One might point out, and rightfully so, that sculpture is a physical, 3D undertaking   and so is the end product, while both painting and photography are 2 dimensional attempts to record 3 dimensional objects. Well, yes… but we already established that there is indeed a relationship between those two, so let’s move on, shall we?

In sculpture, the artist begins with a big chunk of marble (at least for the needs of this particular argument) and slowly carves out the unwanted parts and with this subtraction, what is left in the end is that part of the whole that he or she had envisioned. It is a “deductive” art if you will, while painting is “additive” for lack of a better word: the painter starts with a white canvas and begins filling it with the image they see or think of. This is a pretty bog difference, right?

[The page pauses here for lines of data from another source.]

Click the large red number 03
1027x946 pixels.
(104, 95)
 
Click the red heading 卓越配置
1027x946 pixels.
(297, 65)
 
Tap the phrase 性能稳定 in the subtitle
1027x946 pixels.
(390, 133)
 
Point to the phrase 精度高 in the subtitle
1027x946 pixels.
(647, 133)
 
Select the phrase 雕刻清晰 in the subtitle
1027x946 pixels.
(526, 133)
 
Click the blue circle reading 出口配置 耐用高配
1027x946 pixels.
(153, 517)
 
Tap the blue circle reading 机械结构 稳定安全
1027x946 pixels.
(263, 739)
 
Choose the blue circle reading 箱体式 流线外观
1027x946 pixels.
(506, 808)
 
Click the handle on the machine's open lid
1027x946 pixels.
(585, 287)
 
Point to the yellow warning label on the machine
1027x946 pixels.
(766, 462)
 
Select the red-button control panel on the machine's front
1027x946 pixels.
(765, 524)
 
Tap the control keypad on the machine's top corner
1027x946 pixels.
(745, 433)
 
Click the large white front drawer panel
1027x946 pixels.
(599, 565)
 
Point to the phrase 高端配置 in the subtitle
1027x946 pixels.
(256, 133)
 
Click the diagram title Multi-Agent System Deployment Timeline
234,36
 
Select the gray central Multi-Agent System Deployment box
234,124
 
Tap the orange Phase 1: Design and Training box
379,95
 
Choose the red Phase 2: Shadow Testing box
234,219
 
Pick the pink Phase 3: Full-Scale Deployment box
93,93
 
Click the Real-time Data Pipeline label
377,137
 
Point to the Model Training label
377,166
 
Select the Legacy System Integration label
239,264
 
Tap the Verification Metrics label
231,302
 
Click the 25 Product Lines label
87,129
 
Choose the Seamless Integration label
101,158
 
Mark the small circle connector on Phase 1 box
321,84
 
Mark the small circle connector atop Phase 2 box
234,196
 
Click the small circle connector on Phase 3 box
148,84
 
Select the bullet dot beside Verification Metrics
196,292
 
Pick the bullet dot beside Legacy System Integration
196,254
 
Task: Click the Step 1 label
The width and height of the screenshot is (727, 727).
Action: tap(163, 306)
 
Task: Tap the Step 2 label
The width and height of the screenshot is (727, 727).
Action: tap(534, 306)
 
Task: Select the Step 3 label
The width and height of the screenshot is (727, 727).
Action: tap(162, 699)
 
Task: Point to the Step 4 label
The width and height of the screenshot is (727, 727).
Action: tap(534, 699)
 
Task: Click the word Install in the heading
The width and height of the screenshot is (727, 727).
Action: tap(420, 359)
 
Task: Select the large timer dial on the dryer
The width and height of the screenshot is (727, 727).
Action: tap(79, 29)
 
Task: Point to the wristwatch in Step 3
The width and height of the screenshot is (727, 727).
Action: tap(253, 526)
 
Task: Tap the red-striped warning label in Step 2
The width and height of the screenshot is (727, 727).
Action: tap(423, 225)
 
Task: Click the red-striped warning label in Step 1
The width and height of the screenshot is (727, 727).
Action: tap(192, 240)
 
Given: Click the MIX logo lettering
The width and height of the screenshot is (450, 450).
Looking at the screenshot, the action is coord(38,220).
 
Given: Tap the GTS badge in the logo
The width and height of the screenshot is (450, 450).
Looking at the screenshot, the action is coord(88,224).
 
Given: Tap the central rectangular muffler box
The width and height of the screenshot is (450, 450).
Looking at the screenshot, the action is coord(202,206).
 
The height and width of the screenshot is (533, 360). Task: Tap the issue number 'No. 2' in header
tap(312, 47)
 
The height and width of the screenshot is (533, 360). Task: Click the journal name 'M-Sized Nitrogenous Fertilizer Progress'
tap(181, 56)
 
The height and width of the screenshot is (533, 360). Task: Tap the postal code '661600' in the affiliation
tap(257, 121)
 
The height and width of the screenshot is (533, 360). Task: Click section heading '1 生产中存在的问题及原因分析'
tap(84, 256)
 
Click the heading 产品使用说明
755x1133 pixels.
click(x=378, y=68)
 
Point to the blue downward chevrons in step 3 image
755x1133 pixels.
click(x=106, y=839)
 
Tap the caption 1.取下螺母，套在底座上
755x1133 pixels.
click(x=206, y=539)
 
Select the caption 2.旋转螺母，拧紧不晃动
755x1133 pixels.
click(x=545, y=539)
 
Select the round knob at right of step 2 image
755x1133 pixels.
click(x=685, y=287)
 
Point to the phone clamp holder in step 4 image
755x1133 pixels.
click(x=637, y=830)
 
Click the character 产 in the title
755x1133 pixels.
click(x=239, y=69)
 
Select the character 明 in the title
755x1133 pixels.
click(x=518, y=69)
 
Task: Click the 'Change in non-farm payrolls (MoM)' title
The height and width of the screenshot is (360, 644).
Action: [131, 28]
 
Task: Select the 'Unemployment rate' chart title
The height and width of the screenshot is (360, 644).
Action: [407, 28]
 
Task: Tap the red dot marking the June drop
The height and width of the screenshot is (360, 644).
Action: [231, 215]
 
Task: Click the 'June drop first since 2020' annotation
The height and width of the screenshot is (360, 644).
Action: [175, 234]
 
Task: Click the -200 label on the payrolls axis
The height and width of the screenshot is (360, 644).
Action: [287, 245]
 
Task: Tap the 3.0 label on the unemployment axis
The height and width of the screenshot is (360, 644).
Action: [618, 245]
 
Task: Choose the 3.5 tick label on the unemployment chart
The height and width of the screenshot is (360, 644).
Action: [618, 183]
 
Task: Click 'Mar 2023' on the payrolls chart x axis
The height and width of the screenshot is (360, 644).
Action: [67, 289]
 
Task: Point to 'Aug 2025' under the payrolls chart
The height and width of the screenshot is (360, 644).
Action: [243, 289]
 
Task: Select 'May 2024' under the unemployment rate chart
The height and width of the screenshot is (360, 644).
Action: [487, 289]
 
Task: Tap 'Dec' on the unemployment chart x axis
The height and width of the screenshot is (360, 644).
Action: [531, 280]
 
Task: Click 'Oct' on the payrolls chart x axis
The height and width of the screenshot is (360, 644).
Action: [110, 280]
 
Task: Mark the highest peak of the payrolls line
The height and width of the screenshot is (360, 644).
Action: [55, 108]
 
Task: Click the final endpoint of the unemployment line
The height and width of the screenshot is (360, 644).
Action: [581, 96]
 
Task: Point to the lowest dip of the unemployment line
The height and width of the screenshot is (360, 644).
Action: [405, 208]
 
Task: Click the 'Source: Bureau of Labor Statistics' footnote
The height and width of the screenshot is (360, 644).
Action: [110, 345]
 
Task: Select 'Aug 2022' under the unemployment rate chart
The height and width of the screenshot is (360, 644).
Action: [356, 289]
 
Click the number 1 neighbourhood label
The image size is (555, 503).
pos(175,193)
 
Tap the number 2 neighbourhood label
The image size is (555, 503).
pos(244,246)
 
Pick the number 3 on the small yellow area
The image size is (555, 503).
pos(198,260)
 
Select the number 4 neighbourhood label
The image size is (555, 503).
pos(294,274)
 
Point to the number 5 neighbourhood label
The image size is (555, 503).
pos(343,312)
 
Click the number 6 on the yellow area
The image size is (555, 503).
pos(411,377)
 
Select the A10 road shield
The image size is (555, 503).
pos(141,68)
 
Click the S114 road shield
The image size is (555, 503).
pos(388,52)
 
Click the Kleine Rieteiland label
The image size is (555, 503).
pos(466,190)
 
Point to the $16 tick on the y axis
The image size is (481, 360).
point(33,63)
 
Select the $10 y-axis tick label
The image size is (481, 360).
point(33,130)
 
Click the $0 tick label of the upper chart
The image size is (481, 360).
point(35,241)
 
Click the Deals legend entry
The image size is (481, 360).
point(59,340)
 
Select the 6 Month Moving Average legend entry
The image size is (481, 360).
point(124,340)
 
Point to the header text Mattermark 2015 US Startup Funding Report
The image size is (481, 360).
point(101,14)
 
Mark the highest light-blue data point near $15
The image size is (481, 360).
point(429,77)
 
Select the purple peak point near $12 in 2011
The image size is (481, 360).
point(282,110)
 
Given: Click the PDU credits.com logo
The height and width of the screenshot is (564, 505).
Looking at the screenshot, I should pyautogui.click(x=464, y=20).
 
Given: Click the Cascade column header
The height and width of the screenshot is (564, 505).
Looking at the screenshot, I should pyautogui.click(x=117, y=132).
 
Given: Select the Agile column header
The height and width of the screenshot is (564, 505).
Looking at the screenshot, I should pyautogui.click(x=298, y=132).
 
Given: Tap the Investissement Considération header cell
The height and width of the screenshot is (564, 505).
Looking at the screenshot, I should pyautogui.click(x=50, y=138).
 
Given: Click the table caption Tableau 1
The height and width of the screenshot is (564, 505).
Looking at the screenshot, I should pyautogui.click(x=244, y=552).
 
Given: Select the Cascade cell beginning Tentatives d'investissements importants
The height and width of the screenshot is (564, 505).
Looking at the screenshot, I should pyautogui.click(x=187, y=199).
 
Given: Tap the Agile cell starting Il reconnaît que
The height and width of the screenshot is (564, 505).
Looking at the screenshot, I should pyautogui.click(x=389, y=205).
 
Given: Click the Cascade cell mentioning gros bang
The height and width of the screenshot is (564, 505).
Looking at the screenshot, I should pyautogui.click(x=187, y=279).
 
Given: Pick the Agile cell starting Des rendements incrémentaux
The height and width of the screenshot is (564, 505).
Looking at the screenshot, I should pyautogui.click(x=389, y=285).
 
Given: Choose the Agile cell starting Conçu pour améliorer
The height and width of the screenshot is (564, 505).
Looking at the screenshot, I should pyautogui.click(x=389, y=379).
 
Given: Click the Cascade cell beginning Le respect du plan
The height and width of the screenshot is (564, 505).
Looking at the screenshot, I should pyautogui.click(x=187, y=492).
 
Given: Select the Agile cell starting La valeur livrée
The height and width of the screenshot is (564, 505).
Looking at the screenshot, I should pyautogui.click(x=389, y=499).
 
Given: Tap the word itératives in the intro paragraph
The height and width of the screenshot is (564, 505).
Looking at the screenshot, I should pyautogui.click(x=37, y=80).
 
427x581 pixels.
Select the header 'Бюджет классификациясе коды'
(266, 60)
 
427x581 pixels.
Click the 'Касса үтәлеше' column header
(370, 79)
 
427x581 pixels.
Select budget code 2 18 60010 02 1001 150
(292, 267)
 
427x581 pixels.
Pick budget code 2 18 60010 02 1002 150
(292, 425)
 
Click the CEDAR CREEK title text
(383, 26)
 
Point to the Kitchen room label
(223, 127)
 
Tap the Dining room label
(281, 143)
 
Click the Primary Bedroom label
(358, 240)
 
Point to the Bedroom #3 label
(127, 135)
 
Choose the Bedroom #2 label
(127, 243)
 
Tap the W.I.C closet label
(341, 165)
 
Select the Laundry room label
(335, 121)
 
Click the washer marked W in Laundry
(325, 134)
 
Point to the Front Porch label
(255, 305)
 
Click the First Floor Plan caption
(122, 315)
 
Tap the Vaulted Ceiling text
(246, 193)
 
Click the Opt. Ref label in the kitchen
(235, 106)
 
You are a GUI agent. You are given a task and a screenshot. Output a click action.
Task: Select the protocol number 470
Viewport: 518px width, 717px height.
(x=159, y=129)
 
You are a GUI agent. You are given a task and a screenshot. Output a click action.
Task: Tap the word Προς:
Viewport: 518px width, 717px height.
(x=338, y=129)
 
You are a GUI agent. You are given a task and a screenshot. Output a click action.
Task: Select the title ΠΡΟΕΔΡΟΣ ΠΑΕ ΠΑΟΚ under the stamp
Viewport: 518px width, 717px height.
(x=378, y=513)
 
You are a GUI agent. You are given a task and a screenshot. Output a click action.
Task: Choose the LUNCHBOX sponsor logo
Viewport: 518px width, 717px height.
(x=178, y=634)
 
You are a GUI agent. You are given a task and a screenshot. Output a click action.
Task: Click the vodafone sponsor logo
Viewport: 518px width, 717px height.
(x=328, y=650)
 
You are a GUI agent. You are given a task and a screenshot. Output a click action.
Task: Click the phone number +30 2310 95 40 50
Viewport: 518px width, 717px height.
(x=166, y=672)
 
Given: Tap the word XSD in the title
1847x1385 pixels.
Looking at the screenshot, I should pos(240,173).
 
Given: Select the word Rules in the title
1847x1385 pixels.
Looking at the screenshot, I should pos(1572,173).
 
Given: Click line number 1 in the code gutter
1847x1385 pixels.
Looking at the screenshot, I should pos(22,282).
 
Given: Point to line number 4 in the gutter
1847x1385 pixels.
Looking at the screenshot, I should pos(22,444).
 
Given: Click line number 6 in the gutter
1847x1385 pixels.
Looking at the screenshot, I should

In photography, the artist starts with the whole world in front of them and decides what part of this world will fit in their cadre. Photography is as much about what you leave out of the image as it is about what you include in it. In as much as there are countless visual stimuli around us at all times, what we photographers discard as non-photography worthy is a longer and more strenuous process than what little we decide to include. Photography then is another subtractive art and in this respect one can start seeing the family resemblance to that old lady, sculpture.

The similarities of course do not stop there and there are some shared by all three, like the attention to how light and shadow affect the end result and the attention to forms and patterns.

So, one could say that in that genealogical tree, Photography is a the newest addition to the extended family which includes Painting (form the mother’s side) and Sculpture (from the father’s side). There, case closed.